= Beginning of Section =

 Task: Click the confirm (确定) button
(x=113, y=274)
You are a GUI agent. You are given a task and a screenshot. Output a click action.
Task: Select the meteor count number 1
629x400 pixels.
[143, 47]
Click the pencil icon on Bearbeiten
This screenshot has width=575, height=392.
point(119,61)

= End of Section =

§ **Assigned task**
Set down only these lines, exactly: the line containing "Task: Select the meteor count number 1" and each line after it, through the end of the listing.

§ **Result of this task**
Task: Select the meteor count number 1
629x400 pixels.
[143, 47]
Click the pencil icon on Bearbeiten
This screenshot has width=575, height=392.
point(119,61)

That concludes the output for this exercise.